_Required action_
From the article on Special Immigrant Juvenile Status, write out the passage that starts at "After five years" and ends after "she started shaking.", word for word.

_Extract provided_
--
Jessica Vaughan, the director of policy studies at the Center for Immigration Studies, a Washington D.C.-based group that favors reduced immigration, said the Trump administration’s efforts to stop "rubber stamping" these applications is good policy.
"There has been very little integrity in the administration of the program and clearly inadequate vetting and inattention to the merits of these cases," Vaughan said.
But Jordan, the immigration attorney, said the program protects people who’d otherwise "have to go back to ... horrific violence, often neglect, just nobody to care for them."
"We, America, cared about that," she said. "We did care at one point, and I think we should still care."
Living in fear
Marina Ostrovskaya, who manages the Special Immigrant Juvenile department at Hempstead-based Jadeja-Cimone Law, said family court judges last year approved 555 of her office’s cases, the first step to applying for this federal status.
"The stories that we are seeing are one or both parents failing to provide financial support for the minors, even when they are living with them. We often have minors that cannot attend school after the age of maybe 12 because it’s too expensive and because the secondary school would be too far away and they don’t have a means of transportation to get to that school" Ostrovskaya said.
Last May, a Suffolk County Community College student was detained by ICE in her family’s Mastic apartment while immigration authorities looked for someone else. Sara Lopez Garcia, who had Special Immigrant Juvenile Status and came to the U.S. when she was 15, voluntarily deported back to her native Colombia last summer after being in immigration detention in Louisiana.
The young neuroscience major from Uniondale attending college upstate says she lives in fear of a similar outcome.
She hadn't seen her mother for years before coming to the U.S. in 2019.
"I really needed my mom. Over there, I suffered a lot of bullying," she said of her native Honduras. "I couldn’t deal with it anymore."
"I was scared about everything, so I just made my choice to leave the country," she said.
I was scared about everything, so I just made my choice to leave [Honduras].
— 20-year-old Uniondale woman with Special Immigrant Juvenile Status
College felt out of reach, but with the help of her school counselor in Uniondale she applied, becoming the first person in her family to attend. She wants to be a nurse.
Her anxieties heightened this February when ICE agents arrested a Columbia student at her campus apartment. The Columbia student, who was also studying neuroscience, was later released.
"I thought the universities were a safe space to be. If they could do that, I was like there’s no way they won’t come and open these doors and take a person like me," said the Uniondale woman.
Arlette Herrera, a senior staff attorney at Safe Passage Project and the young woman’s lawyer, said she often tells clients it’s a long and time-consuming process. On top of the wait to get a visa to apply for a green card, it can take up to a year to get legal permanent residency.
After five years of waiting for a visa to become available, the 20-year-old was sitting in a dance studio at school with some friends when she received the call from Herrera in March: She was finally eligible to apply to become a legal permanent resident.
She said she started shaking.
Her next call was to her mom, who works in construction.
"She was so happy, too. I think it made our day, our week, the month and everything," the young woman said.
If she gets her green card, the 20-year-old said she’d like to return to Honduras to see her 62-year-old grandmother, who would keep her company while she did her homework in grade school, sometimes falling asleep on a chair or the couch as the hours dragged on.
After graduation, she’d like to visit her friends’ hometowns in Oregon and Texas to hike and see a rodeo.
For now, though, the young woman continues to worry about the immigration arrests happening on Long Island that she sees on Instagram, sometimes close to her house or a school that her friends attend.
"We came to this country because of safety," she said, "and right now we're not feeling that safe."
--
_Raw data_

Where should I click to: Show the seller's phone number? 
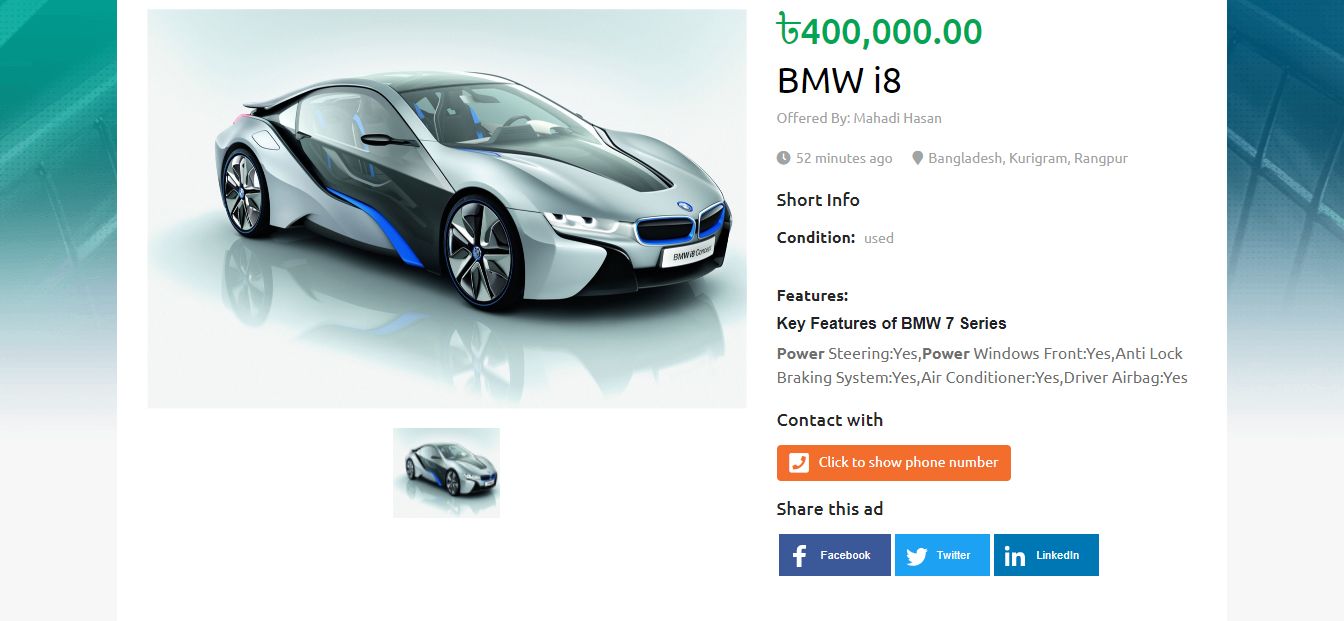point(894,463)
--
_Response below_
After five years of waiting for a visa to become available, the 20-year-old was sitting in a dance studio at school with some friends when she received the call from Herrera in March: She was finally eligible to apply to become a legal permanent resident.
She said she started shaking.